__READING TEXT__:
============================================================

Additional works, both from within the church and by secular analysts, which comment significantly on Church of Scotland statistical information, will be examined in some detail in Chapter two, which provides a history of the development of data usage for the Church of Scotland. The study, unlike those before it, surveys the Church of Scotland and its relationship with numerical data, employing a comprehensive approach engaging with all three tiers of church governance: national, regional and local.
In the following chapters, I chart major aspects of the historical, theological, phenomenological and practical engagement of the Church of Scotland and its functionaries with empirical data.
The thesis comprises four distinct sections. Part one, comprising chapters two to four, examines relevant historical, theological and practical contexts for the use of numerical data in the Scottish church. In part two, chapters five and six, three different surveys of church leaders are analysed, providing insight into the views and practices of church leaders in relation to statistical type information for their ministry. In the third part, chapters seven to nine, three case studies are examined, critically assessing the use of empirical data at national, presbytery and local levels. The final chapter concludes the thesis by providing a summary of findings and setting out a number of recommendations for improved good practice and avenues for future development.
Part One - Contexts
The thesis commences by setting the use of quantitative data within a Scottish historical timeline. The range and type of ecclesiastical, demographic and sociological data which has been gathered by churches in Scotland is examined, with a primary focus on the activities of the Church of Scotland. The chapter will also point toward the types of information gathered and made available by governmental bodies, independent groups and individual researchers which have been appropriated by the Church of Scotland for its own purposes and understanding.

============================================================

__WRITTEN TASK 1__: In the thesis outline, which chapters make up part three?
__WRITTEN TASK 2__: Reproduce the passage of the thesis outline that starts at the words "Additional works, both" and stops after the words "regional and local.".
__WRITTEN TASK 3__: Carry on the thesis outline on the Church of Scotland and numerical data, starting after its last sentence.

Items listed in the dataset
============================================================

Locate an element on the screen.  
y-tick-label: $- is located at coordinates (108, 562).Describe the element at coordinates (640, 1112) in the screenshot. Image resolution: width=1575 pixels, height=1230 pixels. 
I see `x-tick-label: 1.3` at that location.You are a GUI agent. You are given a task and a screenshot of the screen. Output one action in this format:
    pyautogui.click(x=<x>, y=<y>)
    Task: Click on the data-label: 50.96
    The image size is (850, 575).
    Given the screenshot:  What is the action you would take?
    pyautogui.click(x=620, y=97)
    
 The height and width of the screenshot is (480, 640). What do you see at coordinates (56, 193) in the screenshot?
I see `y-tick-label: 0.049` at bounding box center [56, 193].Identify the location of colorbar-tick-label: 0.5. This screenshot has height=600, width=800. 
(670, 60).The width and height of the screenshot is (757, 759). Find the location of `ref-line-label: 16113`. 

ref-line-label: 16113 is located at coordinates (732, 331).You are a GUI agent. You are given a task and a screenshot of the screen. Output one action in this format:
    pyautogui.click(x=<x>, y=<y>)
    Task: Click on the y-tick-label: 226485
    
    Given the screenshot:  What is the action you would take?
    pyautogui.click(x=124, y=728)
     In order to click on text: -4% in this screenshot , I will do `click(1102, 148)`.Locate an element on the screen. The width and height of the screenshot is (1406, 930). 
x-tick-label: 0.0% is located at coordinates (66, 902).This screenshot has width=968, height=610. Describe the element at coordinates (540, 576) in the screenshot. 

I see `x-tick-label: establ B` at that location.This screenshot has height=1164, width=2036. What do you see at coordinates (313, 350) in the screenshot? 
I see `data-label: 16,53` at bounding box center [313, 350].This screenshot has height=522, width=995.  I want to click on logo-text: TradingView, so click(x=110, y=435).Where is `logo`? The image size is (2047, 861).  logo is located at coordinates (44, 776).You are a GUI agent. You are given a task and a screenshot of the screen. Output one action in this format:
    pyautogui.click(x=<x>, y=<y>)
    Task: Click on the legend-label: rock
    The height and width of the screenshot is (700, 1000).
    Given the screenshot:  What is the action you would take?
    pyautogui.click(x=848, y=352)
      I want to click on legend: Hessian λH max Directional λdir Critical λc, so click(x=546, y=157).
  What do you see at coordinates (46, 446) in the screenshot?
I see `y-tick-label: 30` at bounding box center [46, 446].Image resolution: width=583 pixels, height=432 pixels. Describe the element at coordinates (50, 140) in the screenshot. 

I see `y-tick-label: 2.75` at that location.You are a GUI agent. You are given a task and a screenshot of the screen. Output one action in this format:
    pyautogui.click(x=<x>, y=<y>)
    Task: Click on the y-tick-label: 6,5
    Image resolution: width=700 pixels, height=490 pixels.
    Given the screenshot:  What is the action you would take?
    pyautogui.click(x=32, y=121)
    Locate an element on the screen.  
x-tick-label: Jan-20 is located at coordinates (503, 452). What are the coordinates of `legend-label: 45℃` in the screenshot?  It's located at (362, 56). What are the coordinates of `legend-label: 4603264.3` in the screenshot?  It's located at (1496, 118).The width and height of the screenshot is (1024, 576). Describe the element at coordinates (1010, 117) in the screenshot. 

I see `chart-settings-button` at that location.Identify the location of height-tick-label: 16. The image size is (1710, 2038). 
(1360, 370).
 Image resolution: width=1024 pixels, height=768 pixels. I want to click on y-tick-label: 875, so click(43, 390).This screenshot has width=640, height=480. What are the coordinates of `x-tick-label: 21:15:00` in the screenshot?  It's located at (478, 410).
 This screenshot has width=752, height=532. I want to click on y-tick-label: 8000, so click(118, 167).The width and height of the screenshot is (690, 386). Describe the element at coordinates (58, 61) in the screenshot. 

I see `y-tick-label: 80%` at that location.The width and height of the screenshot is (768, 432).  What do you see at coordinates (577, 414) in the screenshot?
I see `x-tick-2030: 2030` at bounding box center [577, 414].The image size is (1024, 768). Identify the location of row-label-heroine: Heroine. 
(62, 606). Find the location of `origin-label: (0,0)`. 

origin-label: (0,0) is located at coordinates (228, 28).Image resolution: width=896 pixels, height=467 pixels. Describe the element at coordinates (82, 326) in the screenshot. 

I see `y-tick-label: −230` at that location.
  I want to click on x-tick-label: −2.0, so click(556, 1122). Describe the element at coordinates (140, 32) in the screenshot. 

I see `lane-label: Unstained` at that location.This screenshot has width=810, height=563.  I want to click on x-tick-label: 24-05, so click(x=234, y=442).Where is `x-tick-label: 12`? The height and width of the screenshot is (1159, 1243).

============================================================

__RESPONSE 1__: Chapters seven to nine.

__RESPONSE 2__:
Additional works, both from within the church and by secular analysts, which comment significantly on Church of Scotland statistical information, will be examined in some detail in Chapter two, which provides a history of the development of data usage for the Church of Scotland. The study, unlike those before it, surveys the Church of Scotland and its relationship with numerical data, employing a comprehensive approach engaging with all three tiers of church governance: national, regional and local.

__RESPONSE 3__:
Chapter three charts how practical theology has been understood since Schleiermacher, in its relationship with the insights that came from the ‘sciences’, noting the development of empirical theology as a discipline. This chapter presents the pastoral cycle offered by Richard Osmer (2008) as an example of the practical and theological importance of data for the development of praxis.
Chapter four considers the importance and impact of specific influential ecclesial approaches to church mission and planning which employ quantitative information and measurable goals, namely the Church Growth movement, Church Health, Purpose Driven Church and The Natural Church Development Process as well as some dimensions within Congregational Studies.
In summary, part one provides a three-part foundational platform indicating the long history and close connection of the Church of Scotland with statistical and numerical data. It outlines an understanding of the crucial role data plays in the development of ecclesial praxis. Thirdly it provides insight into a number of common missiological schemes in which the role of hard fact and relevant data is critical.
Part Two - Surveys
Two specially designed surveys are presented in chapter five which investigate the general attitudes and perceptions of Church of Scotland ministers towards actively working with statistics and demographic information. The first is a general survey of attitudes towards those church statistics and data pools which were available prior to the release of data from the 2011 UK population census. The second survey was carried out as a follow up shortly after the release of that data by the Church of Scotland Statistics for Mission group, providing ministers and church leaders with parish level statistics for each congregation derived from the census.
A further survey, detailed in chapter six, was undertaken following the release of the initial data from the 2016 Scottish Churches Attendance Census to probe the effect on ministers of this largely negative raft of quantitative information.
Part Three – Case Studies
Having mapped out an understanding of various historical, theological and missional landscapes and the levels and types of engagement by individual church leaders, I turn, in chapter seven, to consider recent developments in the Church of Scotland in the use of statistics, as evidenced chiefly through deliverances and decisions of the General Assembly of the Church of Scotland and a number of its key Councils and Committees. I will chart its own self-appraisal of key data indicators such as church membership and how that metric has been viewed and treated.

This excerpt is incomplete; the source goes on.